WHAT NEEDS TO BE DONE
Only the lines from the line containing "You are a computer-use agent. 920x494 pixels." through the final line of the entries should be printed, exactly as given, with the pictures left out.

══ AVAILABLE RECORDS ══

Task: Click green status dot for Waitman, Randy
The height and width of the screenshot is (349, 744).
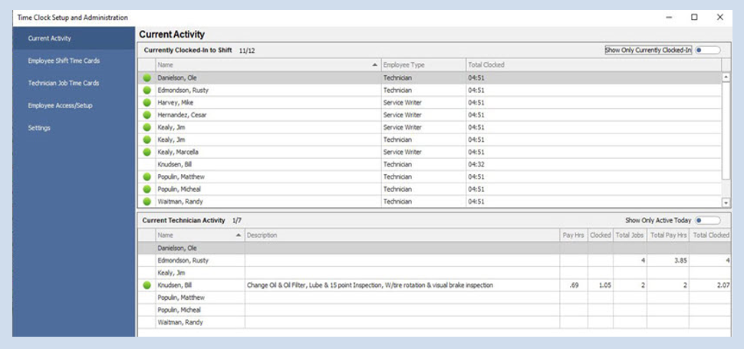Action: pos(146,202)
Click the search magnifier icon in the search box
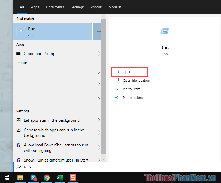Viewport: 221px width, 183px height. click(x=19, y=167)
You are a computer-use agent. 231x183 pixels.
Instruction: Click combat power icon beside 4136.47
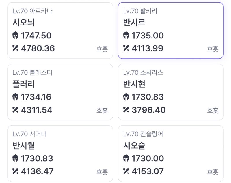[15, 171]
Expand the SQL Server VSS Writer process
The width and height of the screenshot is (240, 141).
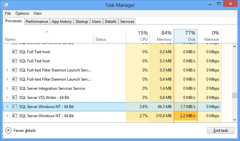[8, 98]
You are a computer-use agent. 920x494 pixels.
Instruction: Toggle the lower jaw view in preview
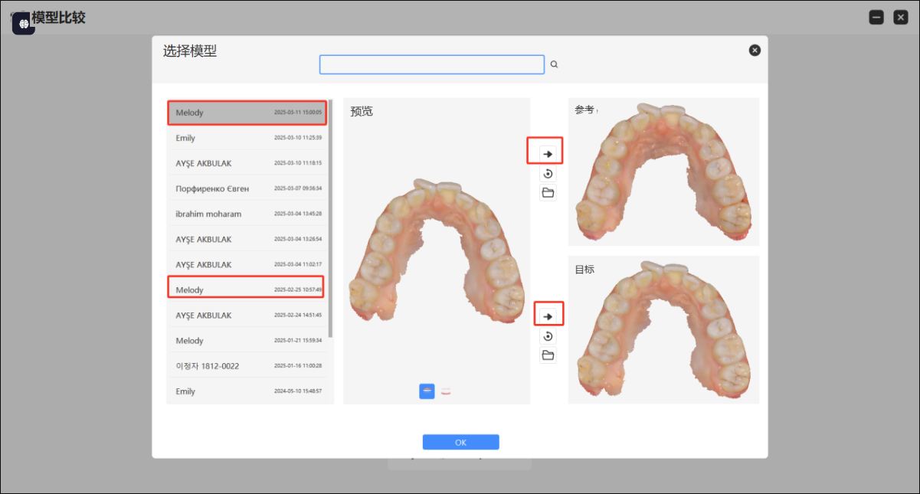[446, 391]
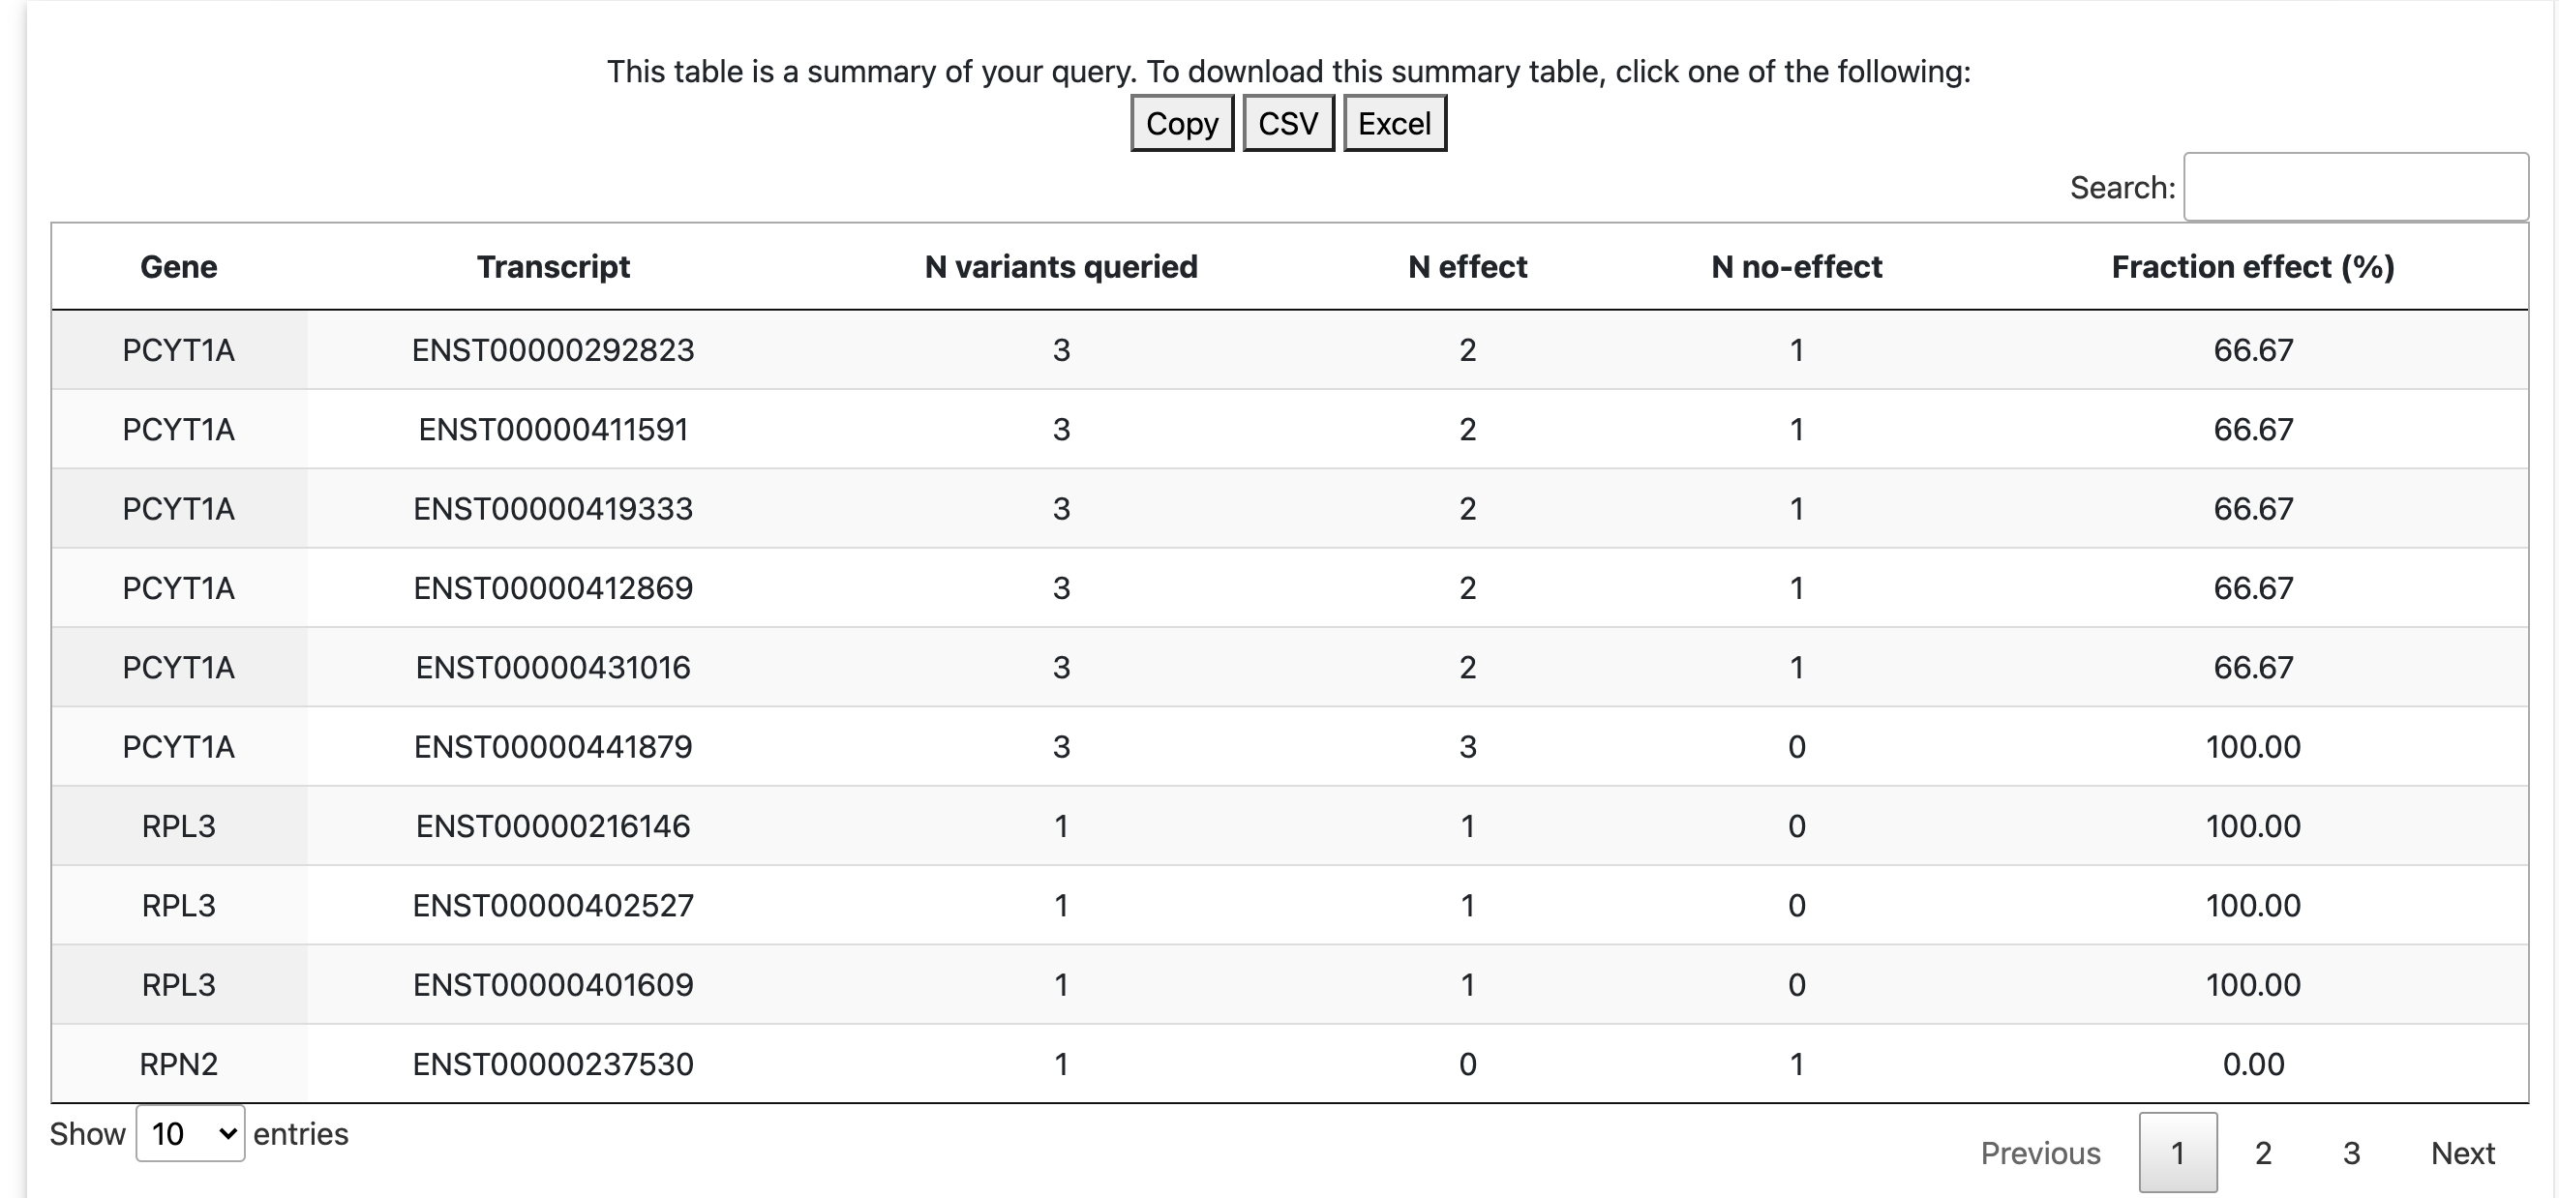The height and width of the screenshot is (1198, 2559).
Task: Select the ENST00000292823 transcript row
Action: (x=1289, y=350)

═══

ANSWER TO THIS TASK
You are a computer-use agent. 920x494 pixels.
Instruction: Toggle the lower jaw view in preview
[446, 391]
The height and width of the screenshot is (1198, 2559).
Task: Select the ENST00000292823 transcript row
Action: (x=1289, y=350)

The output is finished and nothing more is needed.